In our programs, we value a focus on process and iterative design and re-design while completing making projects. In this way, we hope to support youth in persisting through challenging moments as they arise in their projects and to recognize the value of the process over the final product. However, reframing challenging moments, or what youth have often experienced as “failure” during school time, can be difficult. In the current era of high-stakes standardized testing, creating something that “doesn’t work” or coming up with the “wrong answer” can have serious consequences for youth’s educational trajectories. Yet in STEM-rich making spaces, we seek to develop a culture that allows youth to learn from projects that “don’t work” while focusing on new skills and approaches to “making things work.” We also try to provide multiple entry points into projects so that youth have the space to create unique products that don’t all look the same. Celebrating process over product and multiple “right” answers in afterschool time can be challenging when youth have been taught to believe that there is only one right answer or a single “correct” product.

Q3 | For afterschool programs new to offering STEM, what’s your advice?

Allow STEM to come to life by showing how STEM concepts and skills relate to the interests and knowledge that youth bring to the table. Through hands-on, inquiry-based, open-ended making activities, STEM learning can be not only fun, but also deeply meaningful as youth explore the investigating, sense-making, and critiquing practices of real scientists and engineers.

Q4 | Let’s talk partnerships! How do you develop and maintain them?

Building open lines of communication is key to maintaining healthy partnerships. This requires that attention is paid to:

  • Developing shared project outcomes.
  • Seeking to understand the different vocabulary and ways of talking about topics related to learning and teaching across various knowledge bases.
  • Discussing how the partnership will deal with real institutional and professional limits (related to the pressures, demands, and timeframes impacting different partners’ professional lives and contexts), deciding how resources will be allocated (both tangible and intellectual).
  • Figuring out how to communicate honestly and repair relationships as needed.
  • Including time for routine reflection on both the project work and the partnership progress.
Q5 | How did CTAN support students traditionally underrepresented in STEM?
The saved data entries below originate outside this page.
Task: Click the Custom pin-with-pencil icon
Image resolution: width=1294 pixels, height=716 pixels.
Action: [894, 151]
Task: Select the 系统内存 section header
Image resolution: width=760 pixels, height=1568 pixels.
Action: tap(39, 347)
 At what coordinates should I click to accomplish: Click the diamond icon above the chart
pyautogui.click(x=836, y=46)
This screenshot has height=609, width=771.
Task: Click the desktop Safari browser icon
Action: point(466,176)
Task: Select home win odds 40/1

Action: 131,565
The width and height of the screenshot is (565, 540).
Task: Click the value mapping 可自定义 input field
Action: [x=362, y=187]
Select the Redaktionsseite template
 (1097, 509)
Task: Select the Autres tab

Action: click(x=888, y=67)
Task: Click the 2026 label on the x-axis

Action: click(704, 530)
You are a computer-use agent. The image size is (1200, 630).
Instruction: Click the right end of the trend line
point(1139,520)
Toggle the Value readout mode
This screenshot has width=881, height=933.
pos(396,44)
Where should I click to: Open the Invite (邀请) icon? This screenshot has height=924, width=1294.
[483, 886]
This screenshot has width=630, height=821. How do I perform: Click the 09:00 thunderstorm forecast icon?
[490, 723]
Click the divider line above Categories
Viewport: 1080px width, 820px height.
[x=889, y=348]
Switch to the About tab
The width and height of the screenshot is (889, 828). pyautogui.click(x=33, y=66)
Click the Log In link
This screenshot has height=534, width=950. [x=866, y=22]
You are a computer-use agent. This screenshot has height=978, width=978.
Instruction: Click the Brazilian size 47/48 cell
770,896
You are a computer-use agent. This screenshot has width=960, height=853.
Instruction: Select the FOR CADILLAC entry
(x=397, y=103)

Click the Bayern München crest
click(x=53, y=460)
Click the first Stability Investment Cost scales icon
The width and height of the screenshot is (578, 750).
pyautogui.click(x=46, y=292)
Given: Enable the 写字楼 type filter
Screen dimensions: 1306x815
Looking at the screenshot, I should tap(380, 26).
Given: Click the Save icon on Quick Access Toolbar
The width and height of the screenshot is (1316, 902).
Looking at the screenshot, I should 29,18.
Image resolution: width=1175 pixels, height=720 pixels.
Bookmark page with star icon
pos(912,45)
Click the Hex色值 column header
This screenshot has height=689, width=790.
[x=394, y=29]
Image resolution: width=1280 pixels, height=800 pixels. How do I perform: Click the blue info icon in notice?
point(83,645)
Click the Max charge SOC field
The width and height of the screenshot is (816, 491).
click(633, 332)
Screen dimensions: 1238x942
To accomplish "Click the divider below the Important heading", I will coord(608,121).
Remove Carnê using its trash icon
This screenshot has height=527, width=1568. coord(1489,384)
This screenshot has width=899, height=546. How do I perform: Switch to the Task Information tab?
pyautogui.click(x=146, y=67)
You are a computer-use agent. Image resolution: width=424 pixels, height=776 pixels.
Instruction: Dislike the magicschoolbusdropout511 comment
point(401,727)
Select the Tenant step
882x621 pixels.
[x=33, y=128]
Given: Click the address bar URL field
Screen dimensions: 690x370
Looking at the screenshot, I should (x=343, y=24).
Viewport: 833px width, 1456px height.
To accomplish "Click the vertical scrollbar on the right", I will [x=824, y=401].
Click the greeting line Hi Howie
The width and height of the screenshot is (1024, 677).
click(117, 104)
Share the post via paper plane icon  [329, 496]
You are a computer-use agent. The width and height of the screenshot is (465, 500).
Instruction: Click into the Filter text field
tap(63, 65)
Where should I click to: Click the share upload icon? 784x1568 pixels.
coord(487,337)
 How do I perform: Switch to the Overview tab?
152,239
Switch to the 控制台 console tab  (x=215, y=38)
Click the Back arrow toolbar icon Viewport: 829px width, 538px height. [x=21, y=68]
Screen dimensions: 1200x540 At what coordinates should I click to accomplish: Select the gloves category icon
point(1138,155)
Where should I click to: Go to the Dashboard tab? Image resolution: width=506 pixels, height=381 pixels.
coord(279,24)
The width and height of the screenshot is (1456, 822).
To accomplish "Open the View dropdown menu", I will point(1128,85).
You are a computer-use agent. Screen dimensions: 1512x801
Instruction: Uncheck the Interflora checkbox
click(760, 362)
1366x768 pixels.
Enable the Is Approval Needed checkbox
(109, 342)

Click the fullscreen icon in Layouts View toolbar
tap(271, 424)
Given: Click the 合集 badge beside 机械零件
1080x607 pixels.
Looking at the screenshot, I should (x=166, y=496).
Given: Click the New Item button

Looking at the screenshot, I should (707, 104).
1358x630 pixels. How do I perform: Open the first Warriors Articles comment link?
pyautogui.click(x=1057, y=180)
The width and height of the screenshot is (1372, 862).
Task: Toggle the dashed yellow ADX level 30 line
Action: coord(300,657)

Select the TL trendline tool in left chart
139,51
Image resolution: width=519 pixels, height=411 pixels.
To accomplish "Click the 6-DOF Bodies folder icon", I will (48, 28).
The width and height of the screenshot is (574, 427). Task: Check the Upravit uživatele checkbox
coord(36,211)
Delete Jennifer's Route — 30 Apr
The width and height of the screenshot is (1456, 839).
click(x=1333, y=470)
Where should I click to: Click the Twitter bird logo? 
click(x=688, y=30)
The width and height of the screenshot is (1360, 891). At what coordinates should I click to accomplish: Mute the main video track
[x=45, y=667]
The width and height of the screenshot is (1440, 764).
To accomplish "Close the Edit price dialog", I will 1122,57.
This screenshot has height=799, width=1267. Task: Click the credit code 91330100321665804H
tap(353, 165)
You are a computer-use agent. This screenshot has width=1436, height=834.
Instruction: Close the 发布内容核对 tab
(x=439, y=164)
Across CTAN afterschool sites, we paid attention to the following program features:

  1. Accessibility – Programs are made accessible to youth, as well as to parents and siblings. This means we want venues to be accessible by public transportation or foot, located in a safe space, and have flexible attendance policies like open door and drop-in.
  2. Culturally Relevance – STEM-rich making activities are made relevant to the interests and local concerns of youth.
  3. Scaffolding Learning Experiences – We start with activities that are engaging and fun and build confidence quickly before jumping into longer-term and more complex projects.
  4. Youth-Driven – Activities are youth-driven by allowing youth to choose the direction and process of their projects. We believe that programs should get input from youth to find out what they want and need.
  5. Asset-based Pedagogy – Educators seek to challenge deficit-based views of children by emphasizing their assets and strengths coming from prior knowledge, cultural backgrounds, or languages spoken at home.
  6. Connecting to the Future – Mentors from the local community (from universities, businesses, program alumnae, or art studios) are invited into spaces to serve as role models and build connections between afterschool STEM learning and future life or career trajectories.
  7. Engaging Families – Families should be welcomed into afterschool spaces and connections should be made between home and STEM-rich afterschool learning through making.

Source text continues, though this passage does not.